Glutathione-dependent bioactivation of haloalkenes

Abstract

Several halogenated alkenes are nephrotoxic in rodents. A mechanism for the organ-specific toxicity of these compounds to the kidney has been elucidated. The mechanism involves hepatic glutathione conjugation to dihaloalkenyl or 1,1-difluoroalkyl glutathione S-conjugates, which are cleaved by gamma-glutamyltransferase and dipeptidases to cysteine S-conjugates.
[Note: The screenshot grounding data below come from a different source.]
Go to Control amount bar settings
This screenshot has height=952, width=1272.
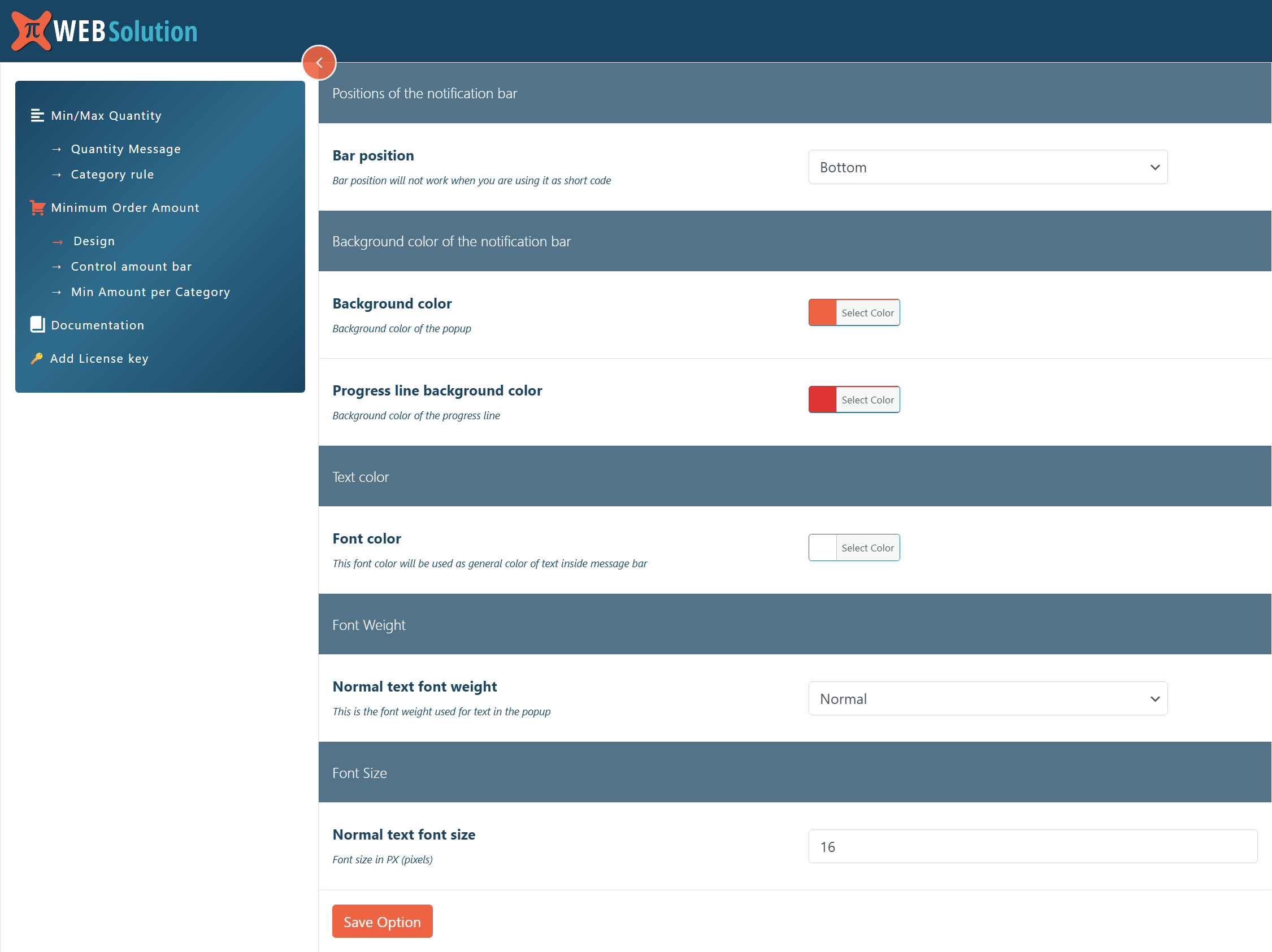point(131,266)
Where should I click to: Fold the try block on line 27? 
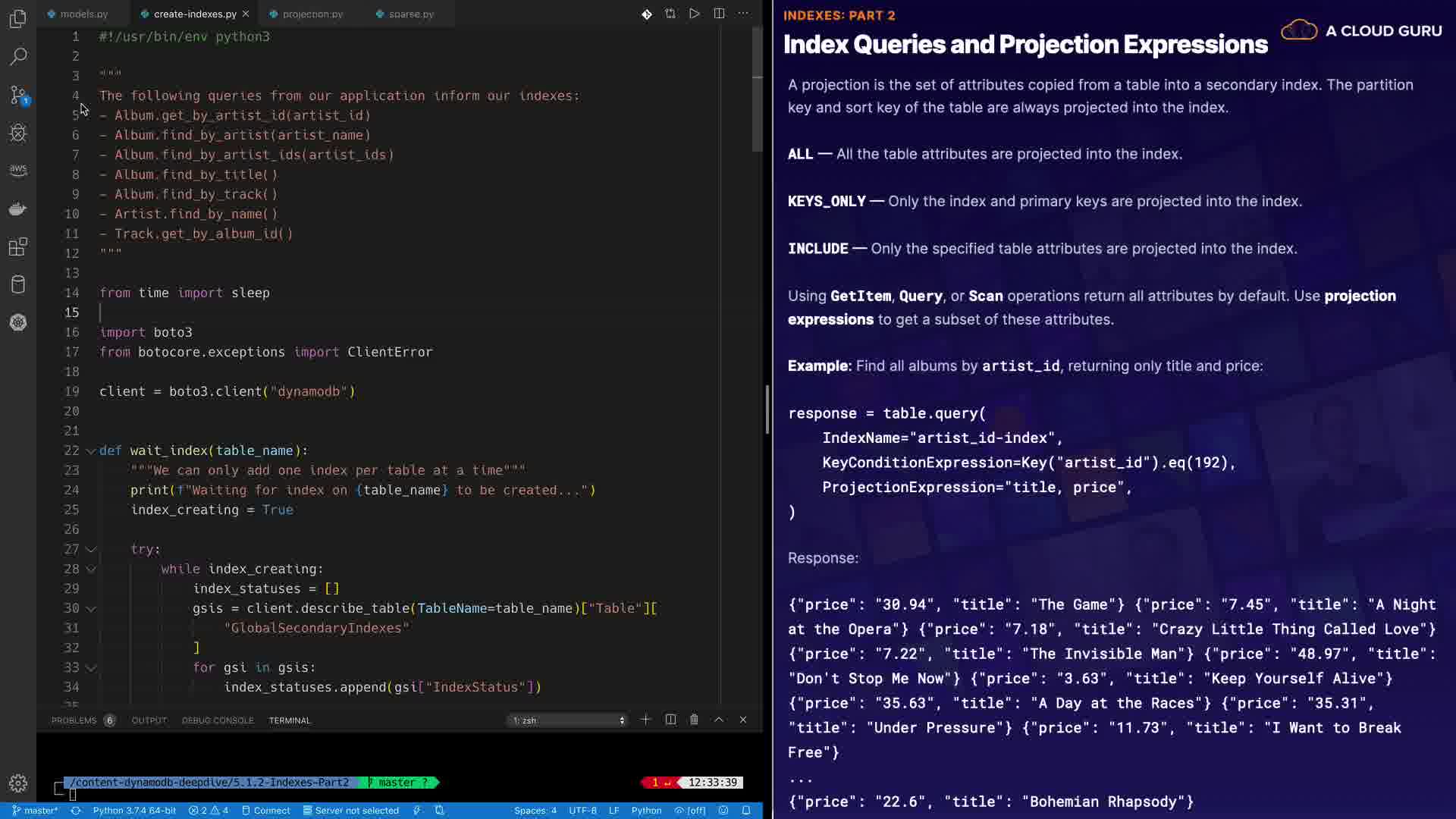click(x=91, y=549)
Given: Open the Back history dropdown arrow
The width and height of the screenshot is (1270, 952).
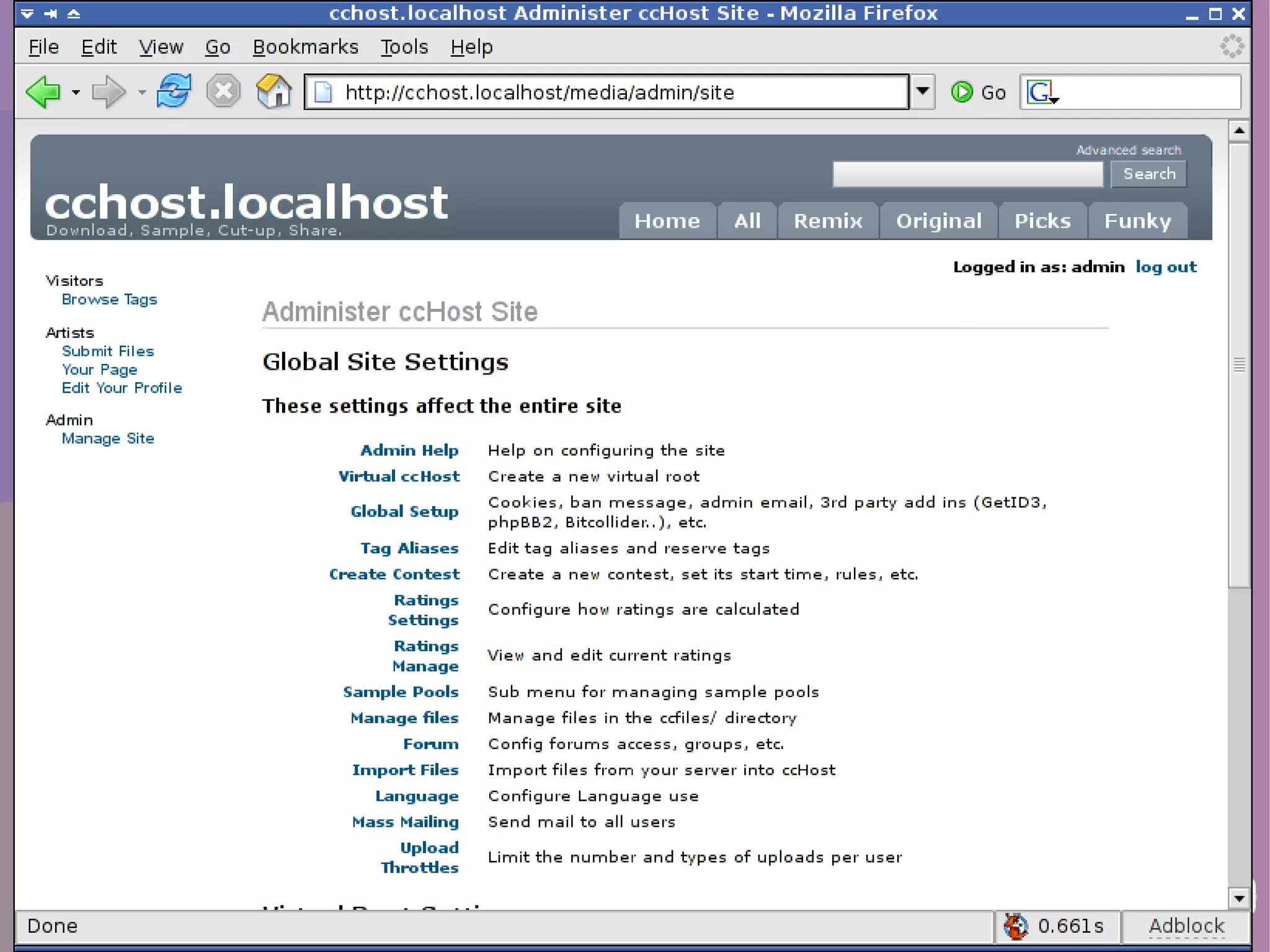Looking at the screenshot, I should click(x=76, y=93).
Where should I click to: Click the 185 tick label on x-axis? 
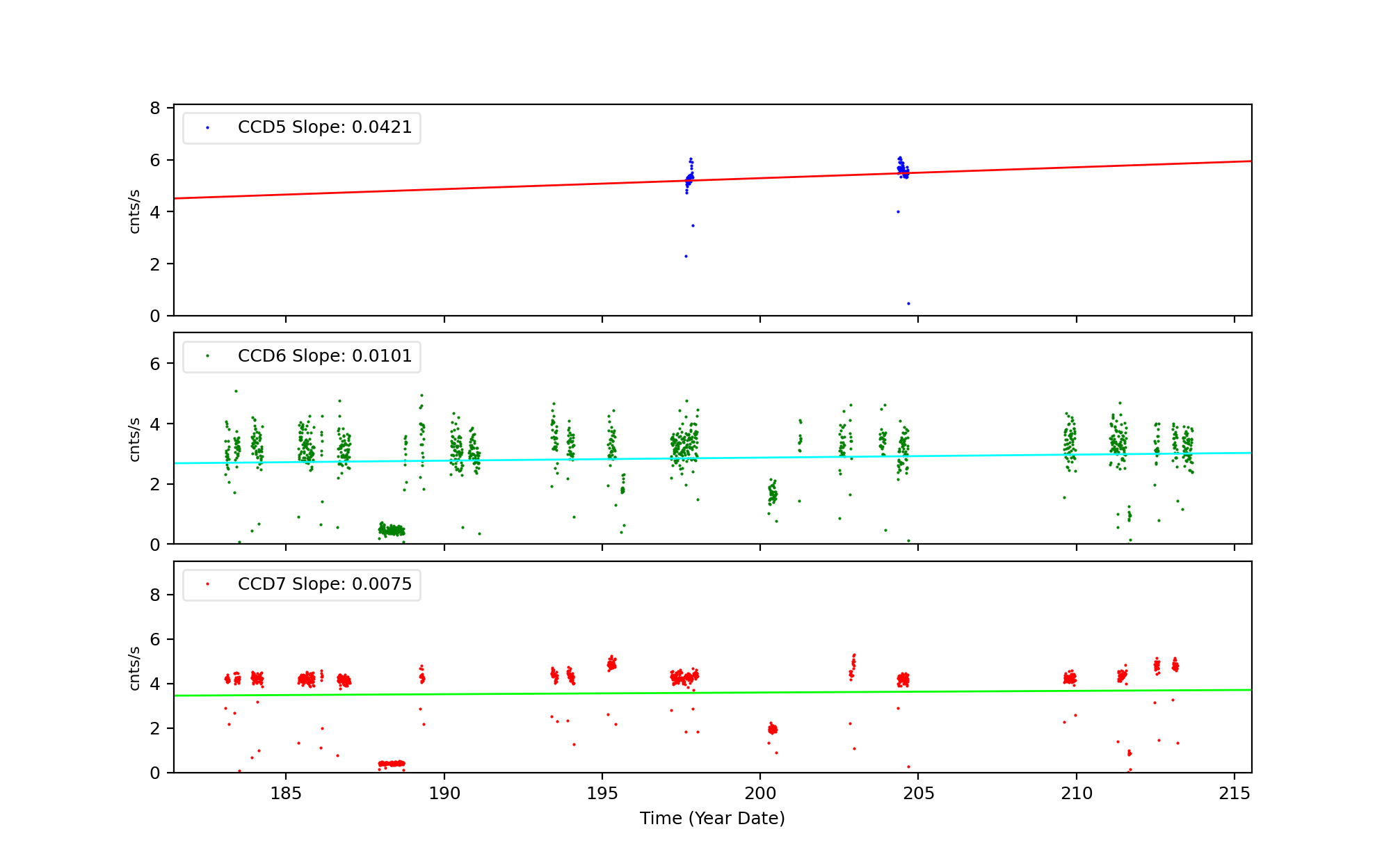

Haloalkene-derived cysteine S-conjugates may have four fates in the organism: (a) They may be substrates for renal cysteine conjugate beta-lyases, which cleave them to form reactive intermediates identified as thioketenes (chloroalkene-derived S-conjugates), thionoacyl halides (fluoroalkene-derived S-conjugates not containing bromide), thiiranes, and thiolactones (fluoroalkene-derived S-conjugates containing bromine); (b) cysteine S-conjugates may be N-acetylated to excretable mercapturic acids; (c) they may undergo transamination or oxidation to the corresponding 3-mercaptopyruvic acid S-conjugate; (d) finally, oxidation of the sulfur atom in halovinyl cysteine S-conjugates and corresponding mercapturic acids forms Michael acceptors and may also represent a bioactivation reaction. The formation of reactive intermediates by cysteine conjugate beta-lyase may play a role in the target-organ toxicity and in the possible renal tumorigenicity of several chlorinated olefins widely used in many chemical processes.